Three quarters of companies believe modern slavery likely in their supply chains

31st October 2016

Senior executive involvement in tackling modern slavery has doubled since legislation was introduced, with 77% believing that it could be an issue in their supply chains.

Hult International Business School and the Ethical Trading Initiative questioned 71 brands and retailers about their approach to the issue one year on from the introduction of the Modern Slavery Act.

More than 40% of respondents said supply chain complexity was one of the biggest barriers to addressing modern slavery. According to the study, how best and how long to work with suppliers to improve working conditions is a challenge for most organisations.

Companies are identifying risks in new areas as they start to map their supply chains, including in logistics, warehousing, catering and cleaning services and labour recruitment agencies.

Almost all (97%) participants said damage to reputation from modern slavery in the supply chain is the biggest driver for change, while 86% identified corporate action on human rights as a critical business responsibility, regardless of reputational risk.
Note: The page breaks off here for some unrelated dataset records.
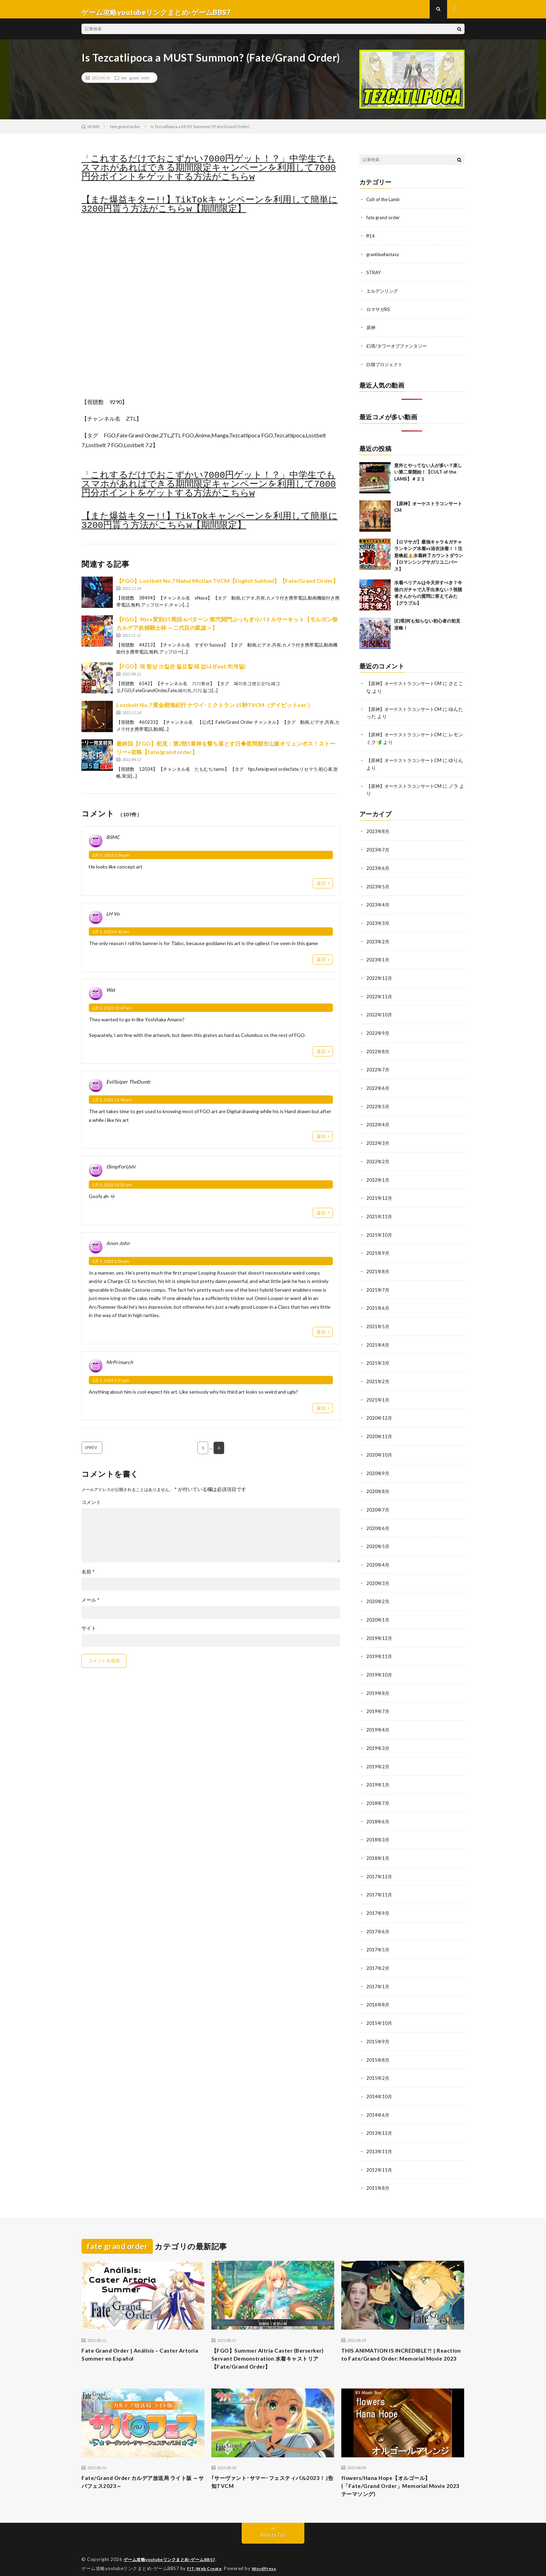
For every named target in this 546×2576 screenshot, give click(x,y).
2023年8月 (378, 834)
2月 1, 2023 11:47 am (112, 1014)
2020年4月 (378, 1558)
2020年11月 (379, 1431)
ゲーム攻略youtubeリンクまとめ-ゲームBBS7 (174, 2551)
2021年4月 (378, 1341)
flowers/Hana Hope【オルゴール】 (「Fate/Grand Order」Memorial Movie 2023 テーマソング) (400, 2476)
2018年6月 (378, 1811)
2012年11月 (379, 2155)
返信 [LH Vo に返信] (321, 965)
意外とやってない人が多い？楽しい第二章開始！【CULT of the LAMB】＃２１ (428, 475)
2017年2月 (378, 1956)
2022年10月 (379, 1015)
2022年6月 (378, 1087)
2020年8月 (378, 1485)
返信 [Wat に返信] (321, 1057)
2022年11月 (379, 997)
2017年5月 (378, 1938)
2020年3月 (378, 1576)
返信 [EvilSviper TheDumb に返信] (321, 1142)
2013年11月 (379, 2137)
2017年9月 (378, 1901)
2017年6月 (378, 1920)
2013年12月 (379, 2119)
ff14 (370, 241)
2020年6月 (378, 1521)
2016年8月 (378, 1992)
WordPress (268, 2560)
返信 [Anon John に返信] (321, 1337)
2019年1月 (378, 1775)
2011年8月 (378, 2173)
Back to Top (273, 2527)
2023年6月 (378, 870)
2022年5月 (378, 1105)
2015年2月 (378, 2064)
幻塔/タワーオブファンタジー (398, 350)
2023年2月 (378, 942)
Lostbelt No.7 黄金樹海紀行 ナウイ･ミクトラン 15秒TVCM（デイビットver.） (214, 711)
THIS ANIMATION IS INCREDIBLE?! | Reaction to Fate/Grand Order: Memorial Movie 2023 (402, 2345)
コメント (91, 1508)
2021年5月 (378, 1322)
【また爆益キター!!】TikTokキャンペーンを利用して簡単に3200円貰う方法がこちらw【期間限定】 (209, 210)
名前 (88, 1578)
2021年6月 (378, 1304)
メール (90, 1606)
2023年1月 (378, 961)
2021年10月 (379, 1232)
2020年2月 (378, 1594)
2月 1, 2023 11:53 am (112, 1191)
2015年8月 (378, 2046)
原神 (371, 332)
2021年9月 (378, 1250)
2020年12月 (379, 1413)
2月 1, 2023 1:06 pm (110, 1267)
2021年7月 (378, 1286)
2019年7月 (378, 1702)
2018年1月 (378, 1847)
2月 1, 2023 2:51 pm (110, 1386)
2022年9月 (378, 1033)
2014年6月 (378, 2100)
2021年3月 (378, 1359)
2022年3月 (378, 1141)
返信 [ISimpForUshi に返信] (321, 1218)
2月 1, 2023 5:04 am (110, 861)
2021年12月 (379, 1196)
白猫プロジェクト (385, 368)
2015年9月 (378, 2028)
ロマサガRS (379, 314)
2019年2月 (378, 1757)
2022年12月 (379, 979)
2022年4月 (378, 1123)
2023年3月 (378, 924)
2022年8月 (378, 1051)
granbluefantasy (384, 259)
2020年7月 (378, 1503)
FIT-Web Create (206, 2560)
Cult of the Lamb (384, 205)
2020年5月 (378, 1540)
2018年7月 (378, 1793)
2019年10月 (379, 1666)
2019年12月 (379, 1630)
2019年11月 (379, 1648)
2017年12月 (379, 1865)
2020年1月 (378, 1612)
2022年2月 (378, 1160)
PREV (101, 1454)
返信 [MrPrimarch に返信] (321, 1414)
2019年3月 (378, 1739)
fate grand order (135, 83)
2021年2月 (378, 1377)
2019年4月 (378, 1720)
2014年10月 (379, 2082)
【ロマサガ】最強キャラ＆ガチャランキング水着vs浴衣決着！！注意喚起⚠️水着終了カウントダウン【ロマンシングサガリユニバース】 (428, 558)
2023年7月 (378, 852)
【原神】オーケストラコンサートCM (406, 687)
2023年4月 (378, 906)
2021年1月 (378, 1395)
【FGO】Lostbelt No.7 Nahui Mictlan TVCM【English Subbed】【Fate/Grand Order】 (227, 587)
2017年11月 (379, 1883)
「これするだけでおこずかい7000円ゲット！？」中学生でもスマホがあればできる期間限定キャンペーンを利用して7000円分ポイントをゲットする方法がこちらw (208, 174)
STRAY (374, 277)
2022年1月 (378, 1178)
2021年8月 (378, 1268)
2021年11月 (379, 1214)
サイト (88, 1634)
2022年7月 (378, 1069)
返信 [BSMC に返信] (321, 889)
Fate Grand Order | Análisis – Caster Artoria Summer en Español (135, 2340)
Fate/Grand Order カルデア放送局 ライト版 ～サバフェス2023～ (142, 2471)
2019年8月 (378, 1684)
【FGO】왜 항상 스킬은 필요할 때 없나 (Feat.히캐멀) (181, 672)
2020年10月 (379, 1449)
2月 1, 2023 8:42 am (110, 937)
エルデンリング (383, 296)
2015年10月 (379, 2010)
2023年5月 (378, 888)
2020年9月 (378, 1467)
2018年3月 (378, 1829)
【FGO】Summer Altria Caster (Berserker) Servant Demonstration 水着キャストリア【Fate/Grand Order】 (271, 2345)
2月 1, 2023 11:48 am (112, 1106)
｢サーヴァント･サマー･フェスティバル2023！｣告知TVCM (268, 2471)
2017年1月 (378, 1974)
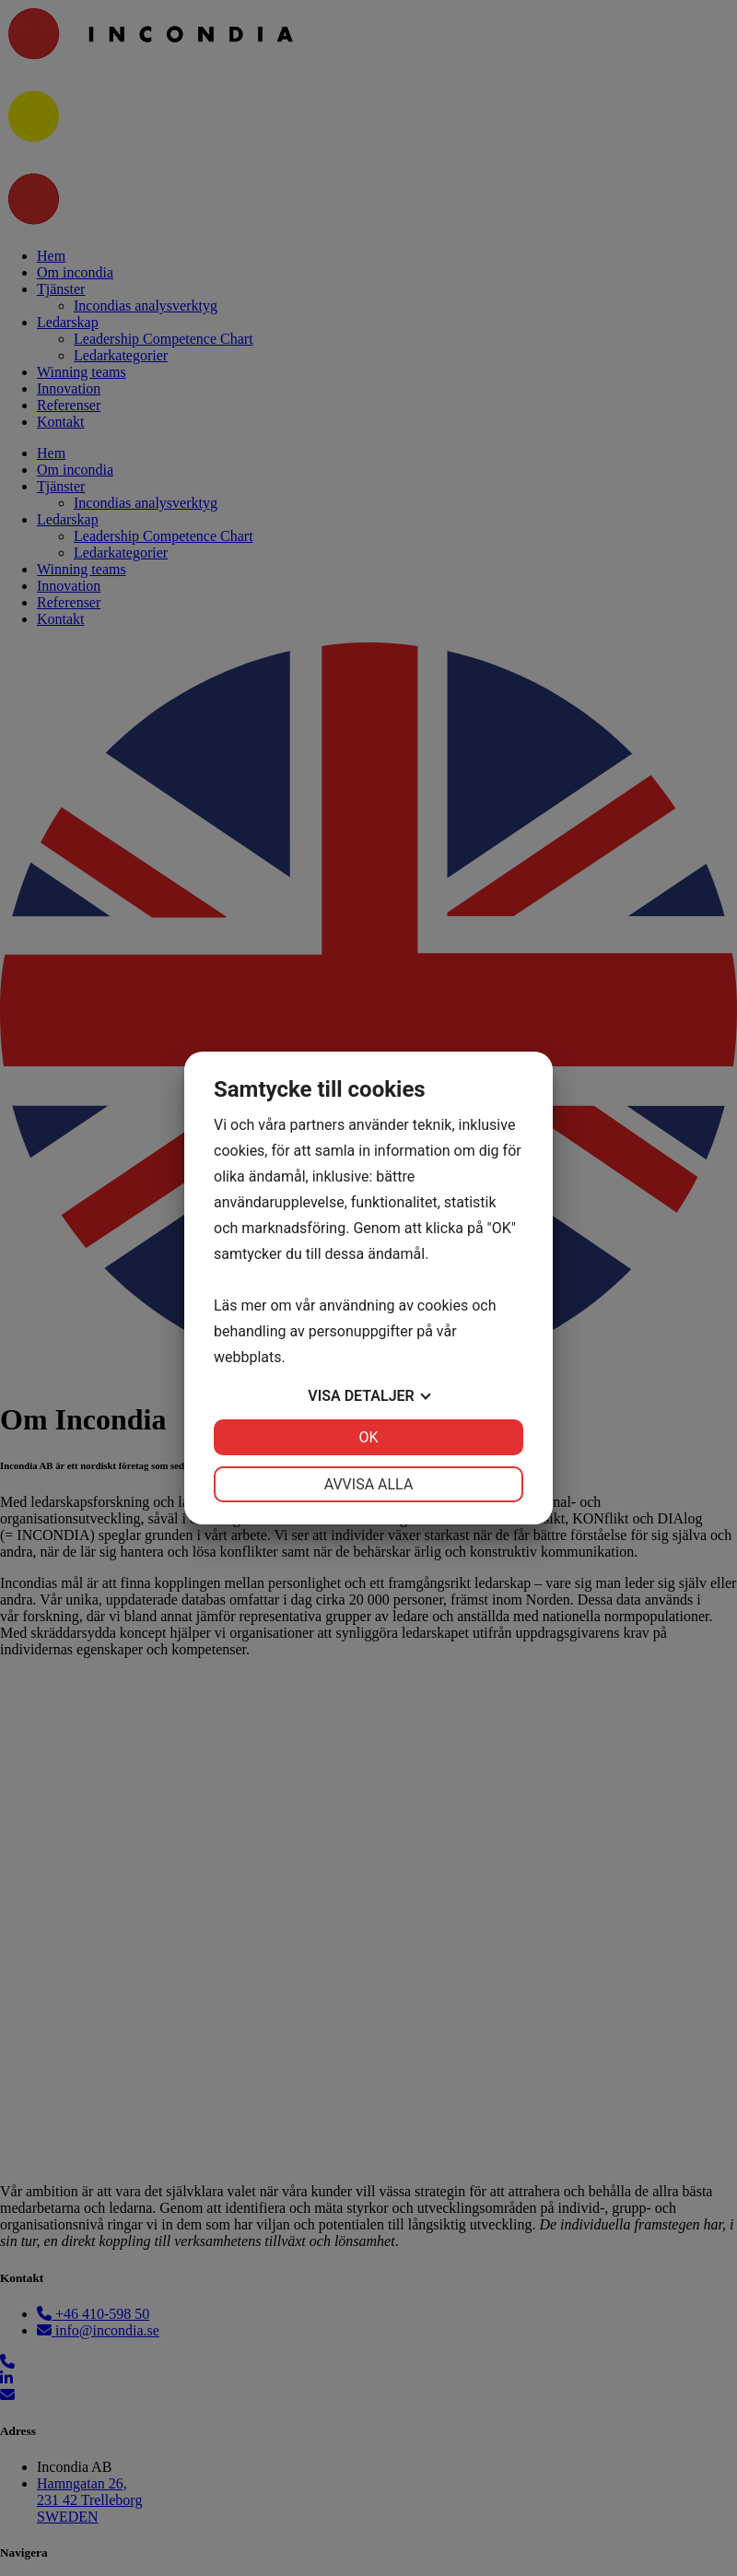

Two-thirds (67%) of chief executives and senior executives have received training on modern slavery in the past year, the research found.

The majority of respondents (90%) said due diligence on core labour standards is crucial to tackling modern slavery. Leading companies are increasingly conducting human rights risk analyses by country, sector or type of labour, and prioritising their risks accordingly, the study found. More than two thirds (71%) had these formalised and embedded processes to capture this information in their operations.

A quarter of companies identified fear of investors’ reaction to negative media stories on modern slavery as a reason to address the issue, compared with 0% in 2015, when Hult International Business School and the Ethical Trading Initiative last examined the issue. However, they did not report pro-active engagement by investors seeking information on the issue, the researchers noted.

All companies said that one of the most effective interventions is to involve workers directly in managing and mitigating the risks of modern slavery. Although some firms are working with trade unions on the issue, only 31% said they saw labour organisations as critical stakeholders in addressing modern slavery.

Quintin Lake, co-author of the report and research fellow at the Ashridge Centre for Business and Sustainability at Hult International Business School, said: ‘We wanted to know what “good” looks like for companies seeking to address modern slavery, to help those who are just starting to look at the issues to make faster progress. Though there is much more work to do, it is encouraging to see the steps leading businesses are taking.’

Within leading companies, the study reveals that the conversation has shifted from a sense that the problem is ‘out there’ to ‘this is our problem’. Businesses also recognise that addressing modern slavery is not about short-term risk management, but about changing the way the organisation thinks about human rights, and what systems need to be place to alter practice in the long term, the report concluded.

It finds that companies face several significant barriers and tensions in addressing modern slavery, and that the amount of work needed to improve corporate policies and practices should not be underestimated. This includes addressing the policy and legal environment, altering the mindsets of investors and consumers, and changing the culture of business, particularly around worker representation, it said.

Cindy Berman, the report’s co-author and head of knowledge and learning at the Ethical Trading Initiative, said: ‘What’s most important is ensuring that workers have choices over who they work for, free from threat, coercion, abuse and exploitation. When workers can negotiate the terms and conditions of their working arrangements, the likelihood of modern slavery is minimal.’

Companies that took part in the study were selected because of their reputation as leaders on ethical trade or as companies that have been public about their commitment to address modern slavery, which the researchers acknowledged meant that the results were not representative of all those covered by the act. Participating companies include Asda, Ikea, the John Lewis Partnership, Nestle, SABMiller and Sainsburys.